PROBLEM TO SOLVE = When you copy the data, keep every line exactly as written and skip the pictures.
BEGIN
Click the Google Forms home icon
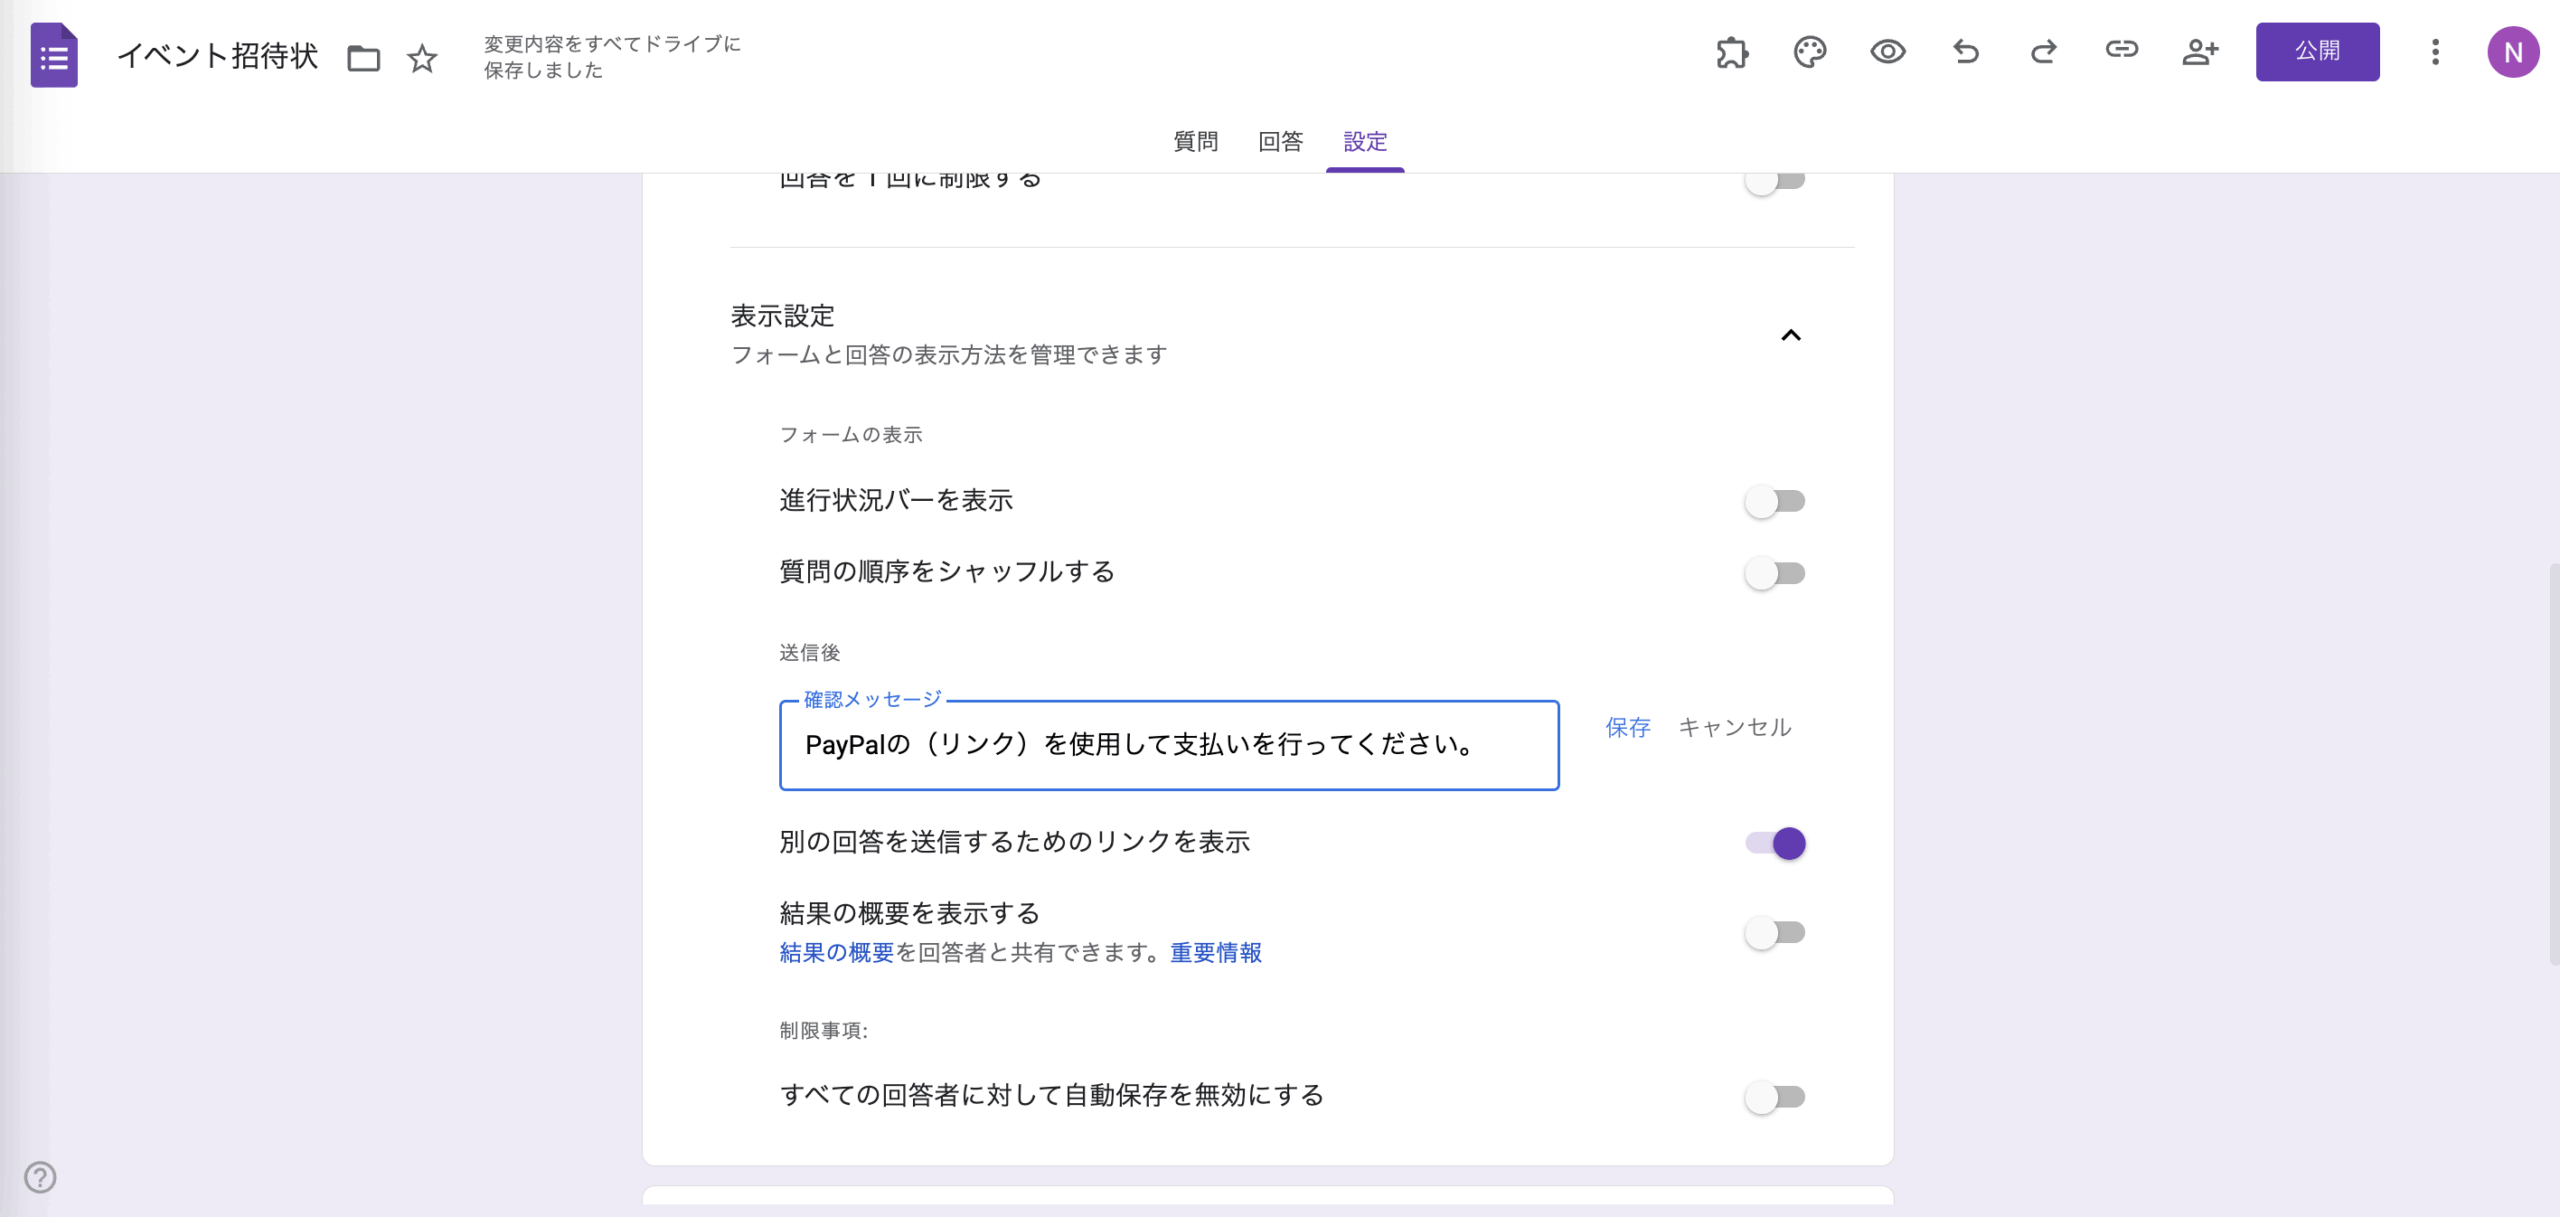The image size is (2560, 1217). 54,55
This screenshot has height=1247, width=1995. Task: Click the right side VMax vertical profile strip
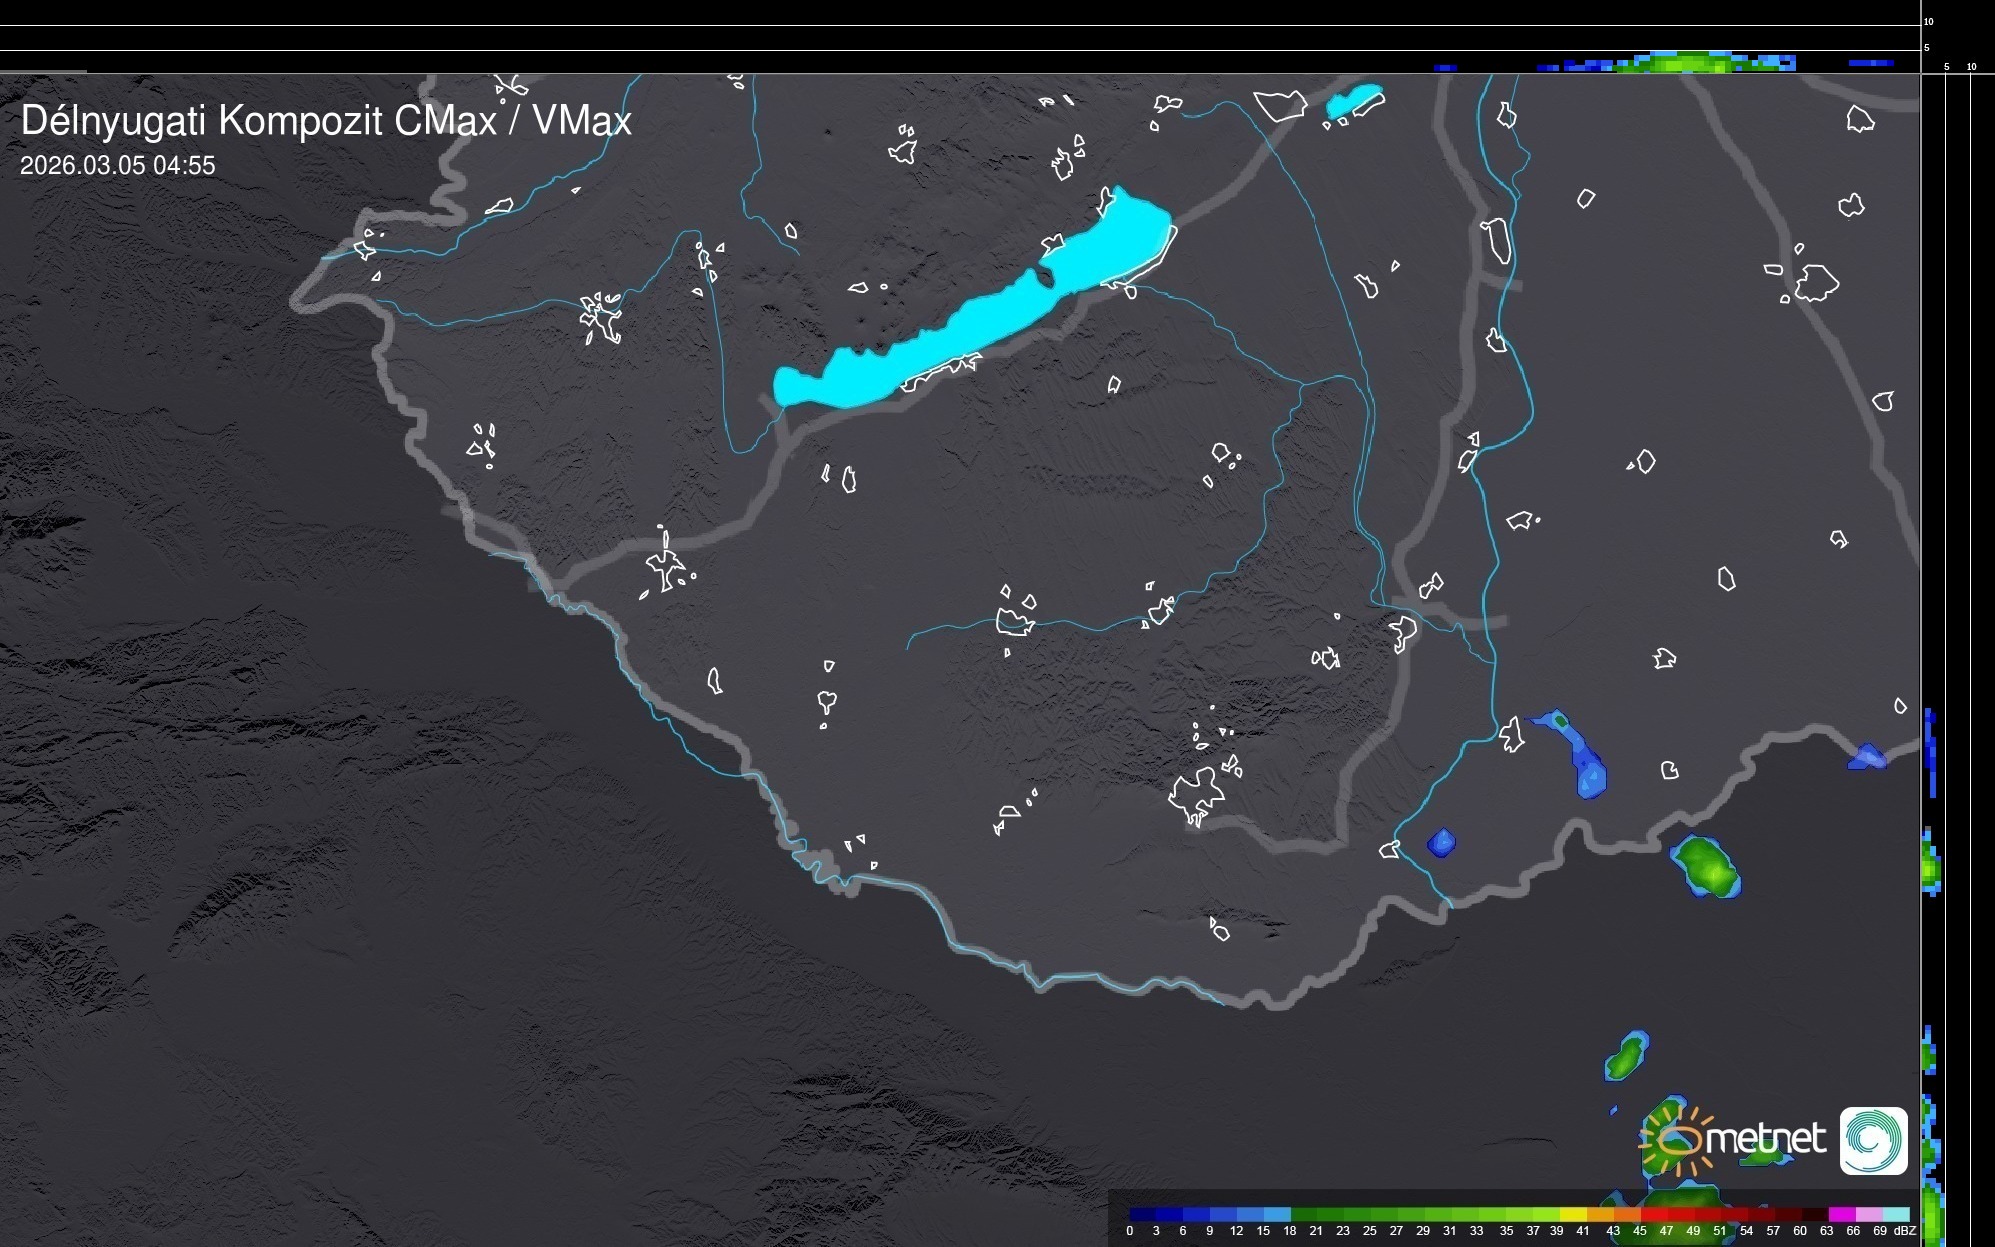[1931, 870]
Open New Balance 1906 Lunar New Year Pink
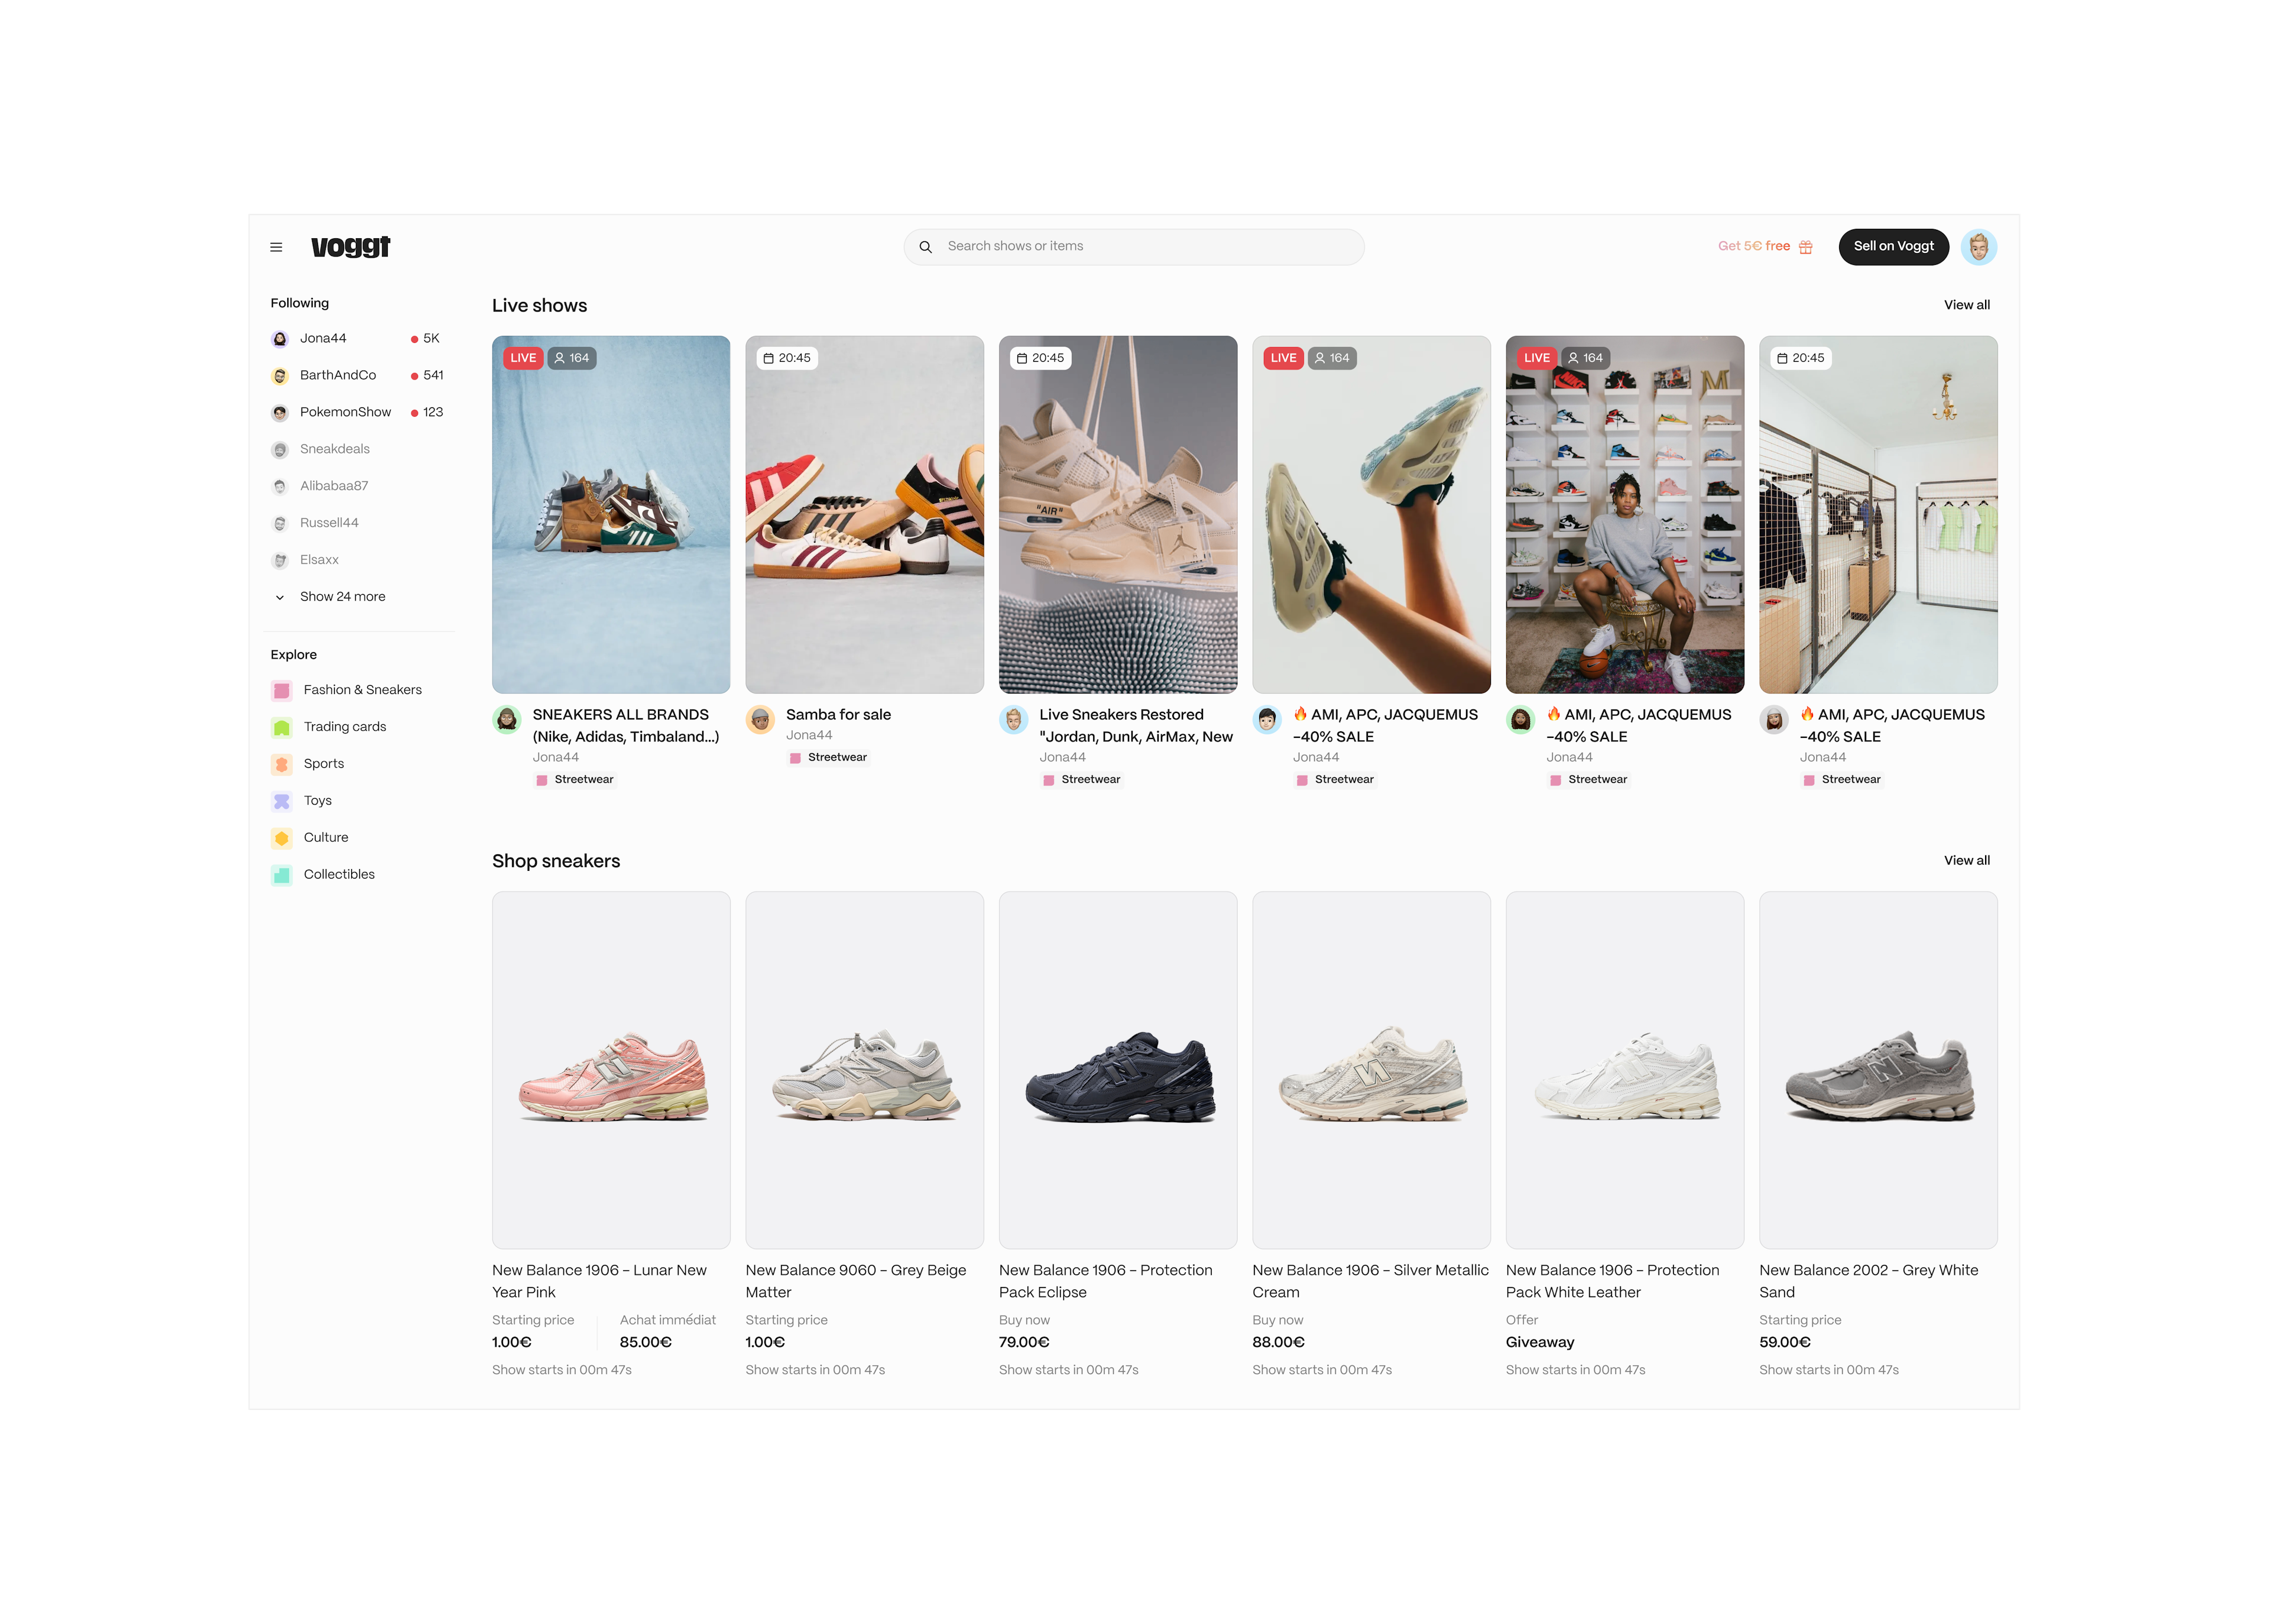2270x1624 pixels. point(611,1070)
END
RESPONSE FOR THIS EXERCISE =
Click the Google Forms home icon
The image size is (2560, 1217). 54,55
This screenshot has height=1247, width=1995. Task: Click the right side VMax vertical profile strip
[1931, 870]
Open New Balance 1906 Lunar New Year Pink
2270x1624 pixels. point(611,1070)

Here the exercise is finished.